I currently work for a company that uses Aerospike quite heavily. In the past co...

jboggan · on May 6, 2015

What is the rationale for storing monetary values in this sort of system? Not being snarky, just legitimately curious what scale of service could possibly necessitate that and what solutions didn't work beforehand.

CyrusL · on May 6, 2015

Transactions in AdTech are different than normal payments.

For example, imagine an ad campaign spending $30k/month at a rate of $5 per 1,000 impressions. The customer may want their budget spread evenly throughout the month, so the software sets a daily budget of $1000. But this really represents 200,000 daily impressions, each of which is a transaction that subtracts from the available balance in real-time. The buyers software is talking to an ad exchange and keeping track of the budget every time an individual impression is won.

To add some more complexity, the impressions are probably billed as second-price auctions, so they aren't all exactly $0.005 each. Some are $0.00493, some are $0.00471, ect. Each one of these numbers is reported back from the exchange to the buyer's software in real time and the buyer is responsible for managing their budget.

This is just an example, but hopefully it illustrates how it can become impractical to account for this kind of thing using something more traditional like PostgreSQL. It would be reasonable to log all the impressions to something like Hadoop for the analytical piece of the software, but there needs to be something more real-time for budgeting to prevent overspending. The big ad exchanges can host hundreds of thousands or even millions of auctions per second, so not turning off bidding can be very costly.

This process of auctioning ad impressions across many buyers through an API is called real-time bidding.

hurin · on May 6, 2015

Why does this need to be in real-time, if their daily budget is $1000, you can still wait quite a bit and then apply increments in aggregate (e.g. hourly)? More so it sounds the customers aren't inter-connected - it hardly seems like the complex distributed problem.

cldellow · on May 6, 2015

The impressions may be sparse, e.g. say you're retargeting CEOs (demographic information you're getting from a DSP) who have visited your website in the last month (via a pixel you drop) who are in New York City (via a geoIP DB).

So, fine, a probabilistic model might work well. And you might decide to bid on 100% of impressions. And you might decide that you have to bid $200 CPM to win -- which you're OK doing, because they're sparse.

And then say that FooConf happens in NYC and your aggressive $200 CPM bid 100% of the time blows out your budget.

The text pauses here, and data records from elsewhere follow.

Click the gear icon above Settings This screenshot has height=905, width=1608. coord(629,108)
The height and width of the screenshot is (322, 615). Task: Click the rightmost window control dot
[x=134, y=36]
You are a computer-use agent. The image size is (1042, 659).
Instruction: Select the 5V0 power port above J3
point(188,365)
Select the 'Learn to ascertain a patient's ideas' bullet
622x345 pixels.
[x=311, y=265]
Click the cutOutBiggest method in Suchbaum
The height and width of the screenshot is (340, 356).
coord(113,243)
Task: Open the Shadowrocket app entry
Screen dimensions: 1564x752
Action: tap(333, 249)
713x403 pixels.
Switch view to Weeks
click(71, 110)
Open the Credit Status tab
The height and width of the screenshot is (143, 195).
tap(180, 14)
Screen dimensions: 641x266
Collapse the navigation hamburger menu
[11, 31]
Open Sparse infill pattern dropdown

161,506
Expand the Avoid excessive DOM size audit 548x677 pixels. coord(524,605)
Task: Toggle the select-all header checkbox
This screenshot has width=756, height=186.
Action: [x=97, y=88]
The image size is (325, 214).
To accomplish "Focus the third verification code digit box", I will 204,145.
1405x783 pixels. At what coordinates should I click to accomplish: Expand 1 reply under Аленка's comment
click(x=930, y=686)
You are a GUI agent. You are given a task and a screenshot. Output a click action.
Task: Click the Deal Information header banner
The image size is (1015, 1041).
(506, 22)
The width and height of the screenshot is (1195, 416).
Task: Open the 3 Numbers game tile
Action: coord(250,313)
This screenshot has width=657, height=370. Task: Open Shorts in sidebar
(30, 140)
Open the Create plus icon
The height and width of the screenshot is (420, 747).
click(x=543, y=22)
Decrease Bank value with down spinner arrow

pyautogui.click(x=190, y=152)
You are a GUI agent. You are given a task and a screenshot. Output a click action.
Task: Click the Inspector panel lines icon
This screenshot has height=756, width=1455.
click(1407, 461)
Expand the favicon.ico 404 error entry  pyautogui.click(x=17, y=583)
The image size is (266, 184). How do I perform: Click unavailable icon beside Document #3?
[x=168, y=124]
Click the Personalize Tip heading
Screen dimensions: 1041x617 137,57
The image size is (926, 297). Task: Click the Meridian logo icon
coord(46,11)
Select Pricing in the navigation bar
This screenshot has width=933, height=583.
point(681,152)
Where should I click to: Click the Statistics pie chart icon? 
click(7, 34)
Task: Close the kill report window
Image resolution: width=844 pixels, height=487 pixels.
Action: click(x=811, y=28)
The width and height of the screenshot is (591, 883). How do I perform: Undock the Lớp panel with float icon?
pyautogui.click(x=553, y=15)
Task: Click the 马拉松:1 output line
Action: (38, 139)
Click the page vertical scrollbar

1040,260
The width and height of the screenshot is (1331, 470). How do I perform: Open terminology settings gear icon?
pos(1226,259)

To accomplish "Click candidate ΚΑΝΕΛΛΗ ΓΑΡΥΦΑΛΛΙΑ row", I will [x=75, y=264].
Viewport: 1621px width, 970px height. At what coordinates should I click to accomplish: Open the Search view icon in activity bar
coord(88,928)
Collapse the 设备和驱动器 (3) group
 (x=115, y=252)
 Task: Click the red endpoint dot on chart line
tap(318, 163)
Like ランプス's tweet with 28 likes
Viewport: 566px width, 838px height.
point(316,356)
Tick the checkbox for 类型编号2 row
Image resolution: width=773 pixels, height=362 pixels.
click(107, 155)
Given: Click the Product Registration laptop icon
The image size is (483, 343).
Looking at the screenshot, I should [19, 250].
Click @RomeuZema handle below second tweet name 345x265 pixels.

Often you can charge the customer you're acting on behalf of your actual spend + X% up to their campaign threshold. So you really want to ensure that you spend as much as possible, without spending too much. Pacing is hard. Google AdWords, for example, only promise to hit your budget +/- 20% over a 1 month period.

hurin · on May 6, 2015

I'm really not seeing what you gain out of running fine-grained control all-the-time here. Even if it were vital for a customer that you hit a budget target exactly you could dynamically change the granularity of control as you got closer. If anything predictive modeling would give you better budget use when you do have the flexibility than granular adjustment would (I don't know much about the area though and just going with your description of the problem here.)

phamilton · on May 6, 2015

A better example is frequency capping. Ever watch something on Hulu and see the same ad 4 times in a twenty-minute commercial? Or even, worse, back to back?

With a real-time data stack you can avoid the duplicated ad a good percent of the time. Better experience for buyers, for publishers, and for users.

jmalicki · on May 6, 2015

Or you could just store that in a cookie.

phamilton · on May 6, 2015

Store what in the cookie? Every ad the user has seen across the entire web, along with how many times they've seen it in the last N minutes/hours/days/weeks?

A cookie won't fit all that data and a more traditional database generally won't work. In memory k/v stores like Redis won't work due to data size (TBs of data). Hbase/Cassandra/etc sort of work with latency in the 5ms range. That's fairly expensive in a 90ms SLA, but you can make it work. It does limit the amount of work you are able to do.

vtuulos · on May 6, 2015

We (Adroll) have been very happy with DynamoDB for use cases like this. Works fine with ~500B keys, while maintaining very low, and consistent, latencies.

nkohari · on May 6, 2015

+1 -- we also used DynamoDB at Adzerk for the same use case.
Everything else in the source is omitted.